**Brano da leggere**
┌──

NELLA NOSTRA NATURA non alberga solo il sociobiologico regime dell’egoismo – oggi pretestuosamente enfatizzato dall’ideologia dell’autonomia e dell’edonismo consumista – perché abbiamo bisogno di relazioni e costruiamo la nostra dimensione esistenziale attraverso le relazioni. Non è possibile trovare un senso alla propria esistenza fondandola in modo solipsistico su se stessi, ma attraverso quella fenomenologia della donazione che rientra nella prospettiva dell’epimelesi, cioè del prendersi cura del mondo. Comprendere l’essere mammifero vuol dire recuperare un orizzonte d’intelligenza affettiva, oggi purtroppo un po’ negletta dalla visione elaborativa della cognizione.

ANCHE I NOSTRI VALORI e le preoccupazioni che informano soprattutto quella proattività etica che chiamiamo moralità allargata, non possono fare a meno di una base affettiva, cioè non possono sostenersi esclusivamente sulla ragione. Per questo oggi più che mai è necessaria una nuova educazione sentimentale, capace di contrastare quelle tendenze solipsistiche che promettono la felicità nell’autosufficienza e nell’emancipazione dalle relazioni quando, al contrario, sono fonte di sofferenza e perdita di senso. In questo senso, la proiezione epimeletica va oltre la dimensione parentale per diventare, come già rimarcato da Martin Heidegger, un fondamento ontologico. La cura è pervasiva nelle nostre relazioni, a qualunque titolo appartengano, e si sviluppa in moltissime aree dell’attività umana, come la diligenza nel lavoro e nelle occupazioni quotidiane, la medicina e l’assistenza, l’agricoltura e la domesticazione animale.

└──

**Dettagli del compito**
Prosegui il brano sulla cura e sulle relazioni umane, partendo dopo la sua ultima frase. I dati riportati più avanti non hanno alcun ruolo in questo lavoro.

**Dati forniti**

┌──

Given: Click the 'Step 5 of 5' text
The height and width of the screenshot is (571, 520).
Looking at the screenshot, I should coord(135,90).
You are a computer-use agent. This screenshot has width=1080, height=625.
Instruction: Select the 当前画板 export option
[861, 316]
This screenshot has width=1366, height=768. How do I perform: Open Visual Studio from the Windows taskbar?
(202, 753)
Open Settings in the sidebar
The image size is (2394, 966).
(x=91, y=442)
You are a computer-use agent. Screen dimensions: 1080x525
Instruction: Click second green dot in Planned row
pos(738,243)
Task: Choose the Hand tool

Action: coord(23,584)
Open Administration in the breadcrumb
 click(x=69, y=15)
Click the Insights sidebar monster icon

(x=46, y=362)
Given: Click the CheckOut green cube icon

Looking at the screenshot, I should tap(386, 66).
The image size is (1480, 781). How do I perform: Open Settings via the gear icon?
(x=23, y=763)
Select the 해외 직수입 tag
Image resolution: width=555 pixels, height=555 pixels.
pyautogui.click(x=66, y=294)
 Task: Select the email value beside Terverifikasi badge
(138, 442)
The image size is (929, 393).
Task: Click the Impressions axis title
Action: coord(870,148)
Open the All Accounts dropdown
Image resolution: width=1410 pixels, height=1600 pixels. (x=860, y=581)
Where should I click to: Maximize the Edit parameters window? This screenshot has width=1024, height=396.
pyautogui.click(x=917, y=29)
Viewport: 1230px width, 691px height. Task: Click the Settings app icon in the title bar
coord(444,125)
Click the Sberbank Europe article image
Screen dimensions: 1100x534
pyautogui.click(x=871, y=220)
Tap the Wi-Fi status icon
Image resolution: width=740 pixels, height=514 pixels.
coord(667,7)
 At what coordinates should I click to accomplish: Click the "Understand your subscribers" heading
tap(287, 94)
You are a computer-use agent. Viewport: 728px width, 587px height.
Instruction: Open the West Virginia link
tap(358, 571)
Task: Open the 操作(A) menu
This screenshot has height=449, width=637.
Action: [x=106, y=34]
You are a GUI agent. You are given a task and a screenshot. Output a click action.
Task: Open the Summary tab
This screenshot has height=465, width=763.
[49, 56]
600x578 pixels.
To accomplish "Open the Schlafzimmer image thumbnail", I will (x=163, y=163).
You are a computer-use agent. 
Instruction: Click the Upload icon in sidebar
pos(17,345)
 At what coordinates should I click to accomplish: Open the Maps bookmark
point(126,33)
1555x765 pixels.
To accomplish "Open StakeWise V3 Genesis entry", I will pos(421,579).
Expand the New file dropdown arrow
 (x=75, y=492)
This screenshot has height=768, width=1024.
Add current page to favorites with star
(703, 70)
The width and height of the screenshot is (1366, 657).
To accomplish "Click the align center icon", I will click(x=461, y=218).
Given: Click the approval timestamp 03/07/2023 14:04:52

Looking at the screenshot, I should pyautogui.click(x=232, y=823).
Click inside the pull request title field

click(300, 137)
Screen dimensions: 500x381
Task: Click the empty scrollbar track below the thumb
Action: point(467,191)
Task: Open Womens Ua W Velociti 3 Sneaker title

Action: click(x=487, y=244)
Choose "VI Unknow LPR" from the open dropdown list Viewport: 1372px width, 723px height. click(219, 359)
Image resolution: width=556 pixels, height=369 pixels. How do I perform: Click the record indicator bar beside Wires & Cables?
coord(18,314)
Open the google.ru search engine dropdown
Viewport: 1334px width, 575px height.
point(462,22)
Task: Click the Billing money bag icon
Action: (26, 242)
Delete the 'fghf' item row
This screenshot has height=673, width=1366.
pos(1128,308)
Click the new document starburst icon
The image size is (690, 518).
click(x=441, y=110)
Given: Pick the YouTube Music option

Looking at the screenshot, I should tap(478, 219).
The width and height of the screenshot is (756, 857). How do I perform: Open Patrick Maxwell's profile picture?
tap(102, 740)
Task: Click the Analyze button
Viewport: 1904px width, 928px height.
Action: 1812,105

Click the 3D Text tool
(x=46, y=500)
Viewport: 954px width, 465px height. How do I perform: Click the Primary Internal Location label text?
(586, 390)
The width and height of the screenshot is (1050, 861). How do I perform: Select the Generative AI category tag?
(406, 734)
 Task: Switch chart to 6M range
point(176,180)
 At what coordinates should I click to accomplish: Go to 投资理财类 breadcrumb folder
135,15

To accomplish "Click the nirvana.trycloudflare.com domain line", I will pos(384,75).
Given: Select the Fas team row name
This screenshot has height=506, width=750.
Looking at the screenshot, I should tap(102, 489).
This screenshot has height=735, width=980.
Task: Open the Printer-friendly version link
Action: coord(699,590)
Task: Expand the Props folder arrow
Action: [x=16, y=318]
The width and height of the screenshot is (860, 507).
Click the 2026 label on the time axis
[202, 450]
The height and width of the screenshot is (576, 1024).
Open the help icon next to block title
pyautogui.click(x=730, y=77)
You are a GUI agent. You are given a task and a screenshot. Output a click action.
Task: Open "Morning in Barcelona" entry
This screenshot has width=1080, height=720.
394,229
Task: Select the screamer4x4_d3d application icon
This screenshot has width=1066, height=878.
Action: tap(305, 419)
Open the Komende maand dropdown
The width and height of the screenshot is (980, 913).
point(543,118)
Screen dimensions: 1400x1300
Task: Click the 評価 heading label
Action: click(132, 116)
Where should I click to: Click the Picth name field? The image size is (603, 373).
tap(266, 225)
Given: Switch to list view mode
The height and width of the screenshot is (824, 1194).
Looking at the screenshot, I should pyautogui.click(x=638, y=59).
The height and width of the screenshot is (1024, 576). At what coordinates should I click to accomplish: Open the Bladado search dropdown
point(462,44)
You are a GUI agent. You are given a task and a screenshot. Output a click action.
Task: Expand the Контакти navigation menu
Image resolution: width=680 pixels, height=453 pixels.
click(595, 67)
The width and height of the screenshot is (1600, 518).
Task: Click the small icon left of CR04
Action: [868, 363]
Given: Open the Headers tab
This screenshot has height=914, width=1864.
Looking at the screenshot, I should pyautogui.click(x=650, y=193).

└──

**Esito del compito**
LA CURA è un prendere contatto, potremmo dire un accarezzare metaforicamente tutto ciò che ci circonda, proiettando il sé in una dimensione transindividuale. La cura ha sulla pelle e soprattutto sul palmo delle mani il suo centro gravitazionale, per questo trasforma il significato stesso del nostro involucro epidermico – da vestito che contiene a medium che mette in relazione – trasformandolo in una soglia di accoglienza.
In un periodo dominato da fantasie disincarnate, di immersioni nel virtuale, di sogni postorganici, ritrovare il senso di un’intelligenza affettiva declinata sulla pelle è forse il modo per rinnovare un contatto col mondo.

 

SCHEDA

Torino Spiritualità si affida alla «pelle»

«Una carezza sul mondo: gli umani, gli animali, la cura» è il titolo della conferenza che Roberto Marchesini terrà sabato 1 ottobre (ore 18.30, presso il Museo del Risorgimento, Aula della Camera), all’interno del festival «Torino Spiritualità». Il centro di gravità della XVIII edizione (dal 29 settembre al 2 ottobre) in luoghi di incontro e culto, spazi museali, della cultura e dello spettacolo del capoluogo piemontese, è la «pelle», frontiera estrema tra noi e il mondo, superficie dove la vita scorre, entra in conflitto e produce incontri. Fra gli ospiti, Orhan Pamuk, Frank Westerman, Jan Brokken, Oliviero Toscani, Cecilia Strada, Gherardo Colombo, Marco Aime, Lilian Thuram, Svamini Hamsananda Giri.